### Work instructions
How would the article below about the Virginia Tech nurse-station design project and its 2021 Core77 award go on? Continue it after its final sentence.

### Selected excerpt

= = = =

A healthcare design project by Virginia Tech Institute for Creativity, Arts and Technology, which included faculty, an alumnus, and a student from Architecture and Industrial Design, received a 2021 CORE77 Design Award Strategy and Research category Runner-Up award. The team for the project “Reimagining Medical Workspaces: Information Ecosystems for Future Nurse Stations” includes Aki Ishida, Associate Professor of Architecture; Vincent Haley, former Associate Professor of Industrial Design; David Franusich (B.Arch 2009,  MFA in Creative Technologies 2019 ); and Carl Buck (B.Arch 2022).

= = = =

### Information shown
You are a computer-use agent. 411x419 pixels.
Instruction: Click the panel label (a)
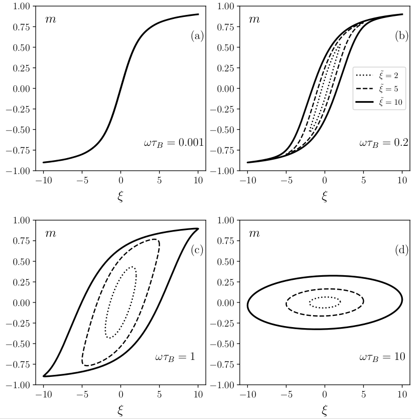coord(197,36)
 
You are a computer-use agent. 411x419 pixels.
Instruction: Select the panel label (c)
coord(197,250)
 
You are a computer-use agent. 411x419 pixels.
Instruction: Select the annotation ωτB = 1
coord(175,356)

= = = =

### Solved exercise
Working in partnership with furniture company Steelcase, a team of multi-disciplinary researchers at Virginia Tech examined how to integrate digital technologies with the design of the physical environment. The goal was to reduce clinician burnout by ensuring information flow that is accurate, current, and easily understood, especially during emergencies when stress and emotions are acute. The team’s pre-design research highlighted obstacles in clinician's workflow, to which they responded with designs that integrated information capabilities into the physical design of furniture and equipment, using full-scale mockups and digital simulations to seek further input to create an iterative design-input cycle. Putting aside preconception and enacting scenarios placed the designers in the positions of patients and clinicians, to be empathetic and understand problems and solutions from their perspectives.